As of Mahara 1.8, 1.9, and 1.10, the supported Elasticsearch version is thus 0.90.1.0
Nodes, shards, replicas
Development Environment
When creating an index, the first question that we need to ask ourselves is "what number of shards and replicas should I use?". The second question is "But... what are a shard and a replica?". The terms are used a lot in the docs, but it takes hours of googling to find an explanation. This is what I understood (so it might not be technically right):
- Node
- A node is an elasticsearch instance, so 1 node = 1 server
- Shard
- Every index is spread over n shards. So how much is n? To answer that, I watched that video so you don't have to.
- Shards can be used to make the search more efficient, but each shard has a cost. There's no definite rule to define the max size of a shard and the best way is to start with 1 shard and see how that works (the number of shards can not be updated after creation of the index so the index would have to be re-created.)
- The developers outlined 2 major cases where shards become useful:
- user based:
- if users are most likely looking for their own content, it's a good idea to have 1 shard per user. When indexing content, routing will be necessary to send the data to the right shard (look at the docs for more info). Remember that each shard has a cost, so in the case of mahara, with lots of user, but very few pieces of content per user, this is not a good solution.
- date based:
- For example logs will most likely be searched by date, and if would make sense to organize shards that way.
- user based:
- Mahara: Given that the full text search is designed to search everything, there's no strategic way to organize the data. So 1 shard would be enough, although 1.5Gb might be close to the limit that doesn't exist.
- Replica
- is a copy of a shard, meant to work on a second node. If we consider our development environment, with only 1 instance running, we don't need a replica, so replica = 0.
- Cluster
- Elasticsearch is clustered. On our development environment, it doesn't really matter.
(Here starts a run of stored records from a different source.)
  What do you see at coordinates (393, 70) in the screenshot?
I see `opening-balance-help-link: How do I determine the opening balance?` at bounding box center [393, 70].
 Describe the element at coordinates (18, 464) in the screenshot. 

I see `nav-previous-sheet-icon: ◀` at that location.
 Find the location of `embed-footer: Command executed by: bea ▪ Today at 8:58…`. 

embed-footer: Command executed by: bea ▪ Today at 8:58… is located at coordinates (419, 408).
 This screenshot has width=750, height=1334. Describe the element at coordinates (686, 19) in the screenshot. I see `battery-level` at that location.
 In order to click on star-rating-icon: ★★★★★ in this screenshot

Diagram 1: 1 node, 1 shard, 0 replica
Production Environment
Let's set the number of shards to 2
Diagram 1: 1 node, 2 shards, 0 replica
If a new node is created on the same network, Elasticsearch will automatically reorganize the shards of the same cluster.
Diagram 1: 2 nodes, 2 shards, 0 replica
That why it's necessary after installation (and before indexing) to change the default cluster name, otherwise it might get a bit messy if 2 different apps are using elastic search with the same cluster name.
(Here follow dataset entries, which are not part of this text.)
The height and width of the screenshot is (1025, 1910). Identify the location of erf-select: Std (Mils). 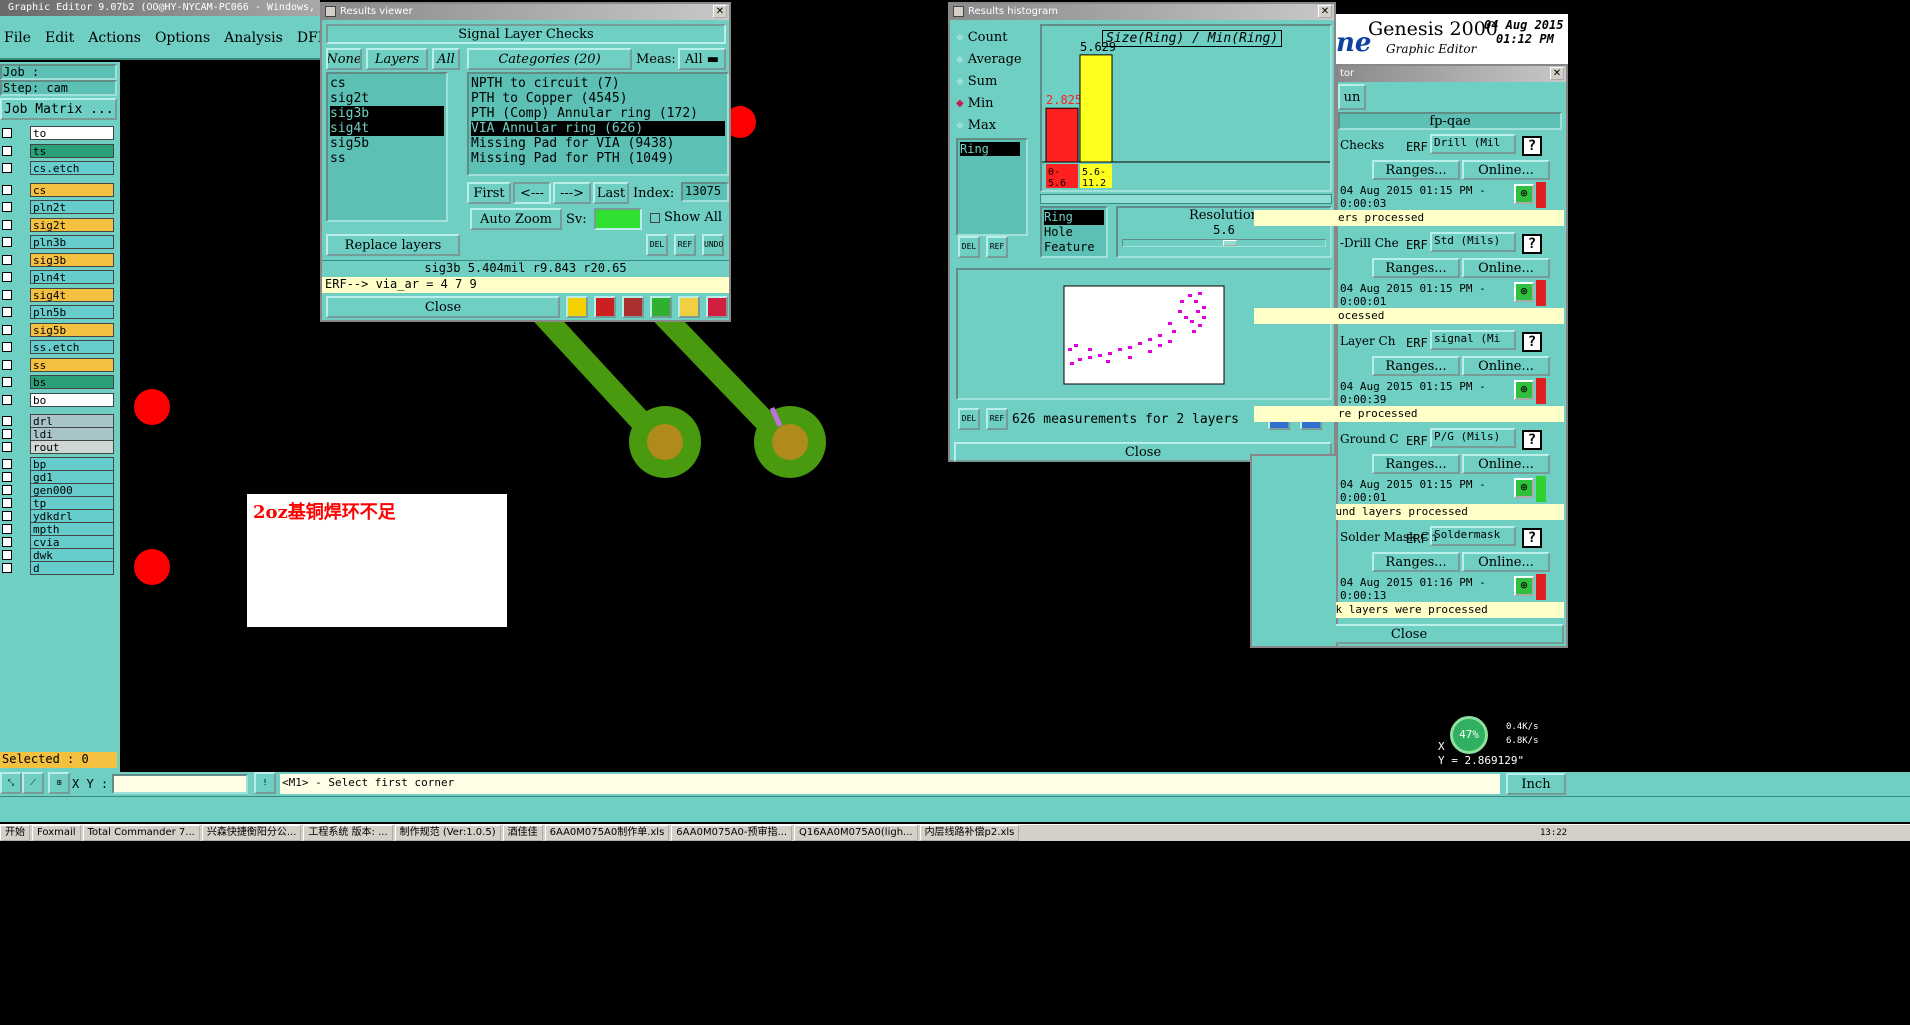
(1473, 242).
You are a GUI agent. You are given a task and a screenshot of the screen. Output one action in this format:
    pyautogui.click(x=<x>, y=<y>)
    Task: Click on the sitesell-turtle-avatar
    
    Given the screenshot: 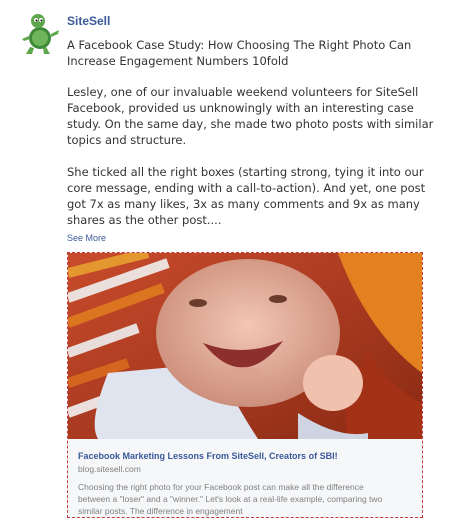 What is the action you would take?
    pyautogui.click(x=40, y=34)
To change the name, just edit the YAML setting file (in /etc/elasticsearch/elasticsearch.yml) and set cluster.name to MaharaCluster for example. Restart needed.
That's where the replica becomes useful. If we set the replica to 1, each shard will be copied to the other instance, which means, we have the full index on both nodes or servers and if one fails, the search is still totally usable.
Diagram 1: 2 nodes, 2 shards, 1 replica
Proposed configuration: Elasticsearch is meant to be installed on a 2+2 server configuration (2 in Wellington + 2 in Auckland). In that case, we could set the number of shards to 4, and the number of replicas to 3, so each of the 4 servers would have a copy of the complete index.
Conclusion
This is meant to be a quick start guide, and I didn't want to go into much details (primary shards, etc) and it might not be 100% correct. There might be more configuration needed to improve performance on production.
At the moment, the number of shards are hard-coded in the elasticsearch/lib.php file (default values). It might be a good idea to add those parameters to the plug-in configuration page.
One useful feature is the ability the specify 2 index names, one for the search, one for the indexing process. It allows administrators to change the search engine parameters and re-index the content while the old index is still available for search.
One very cool app that can be used by developers and sysadmins to monitor the search engine is Bigdesk.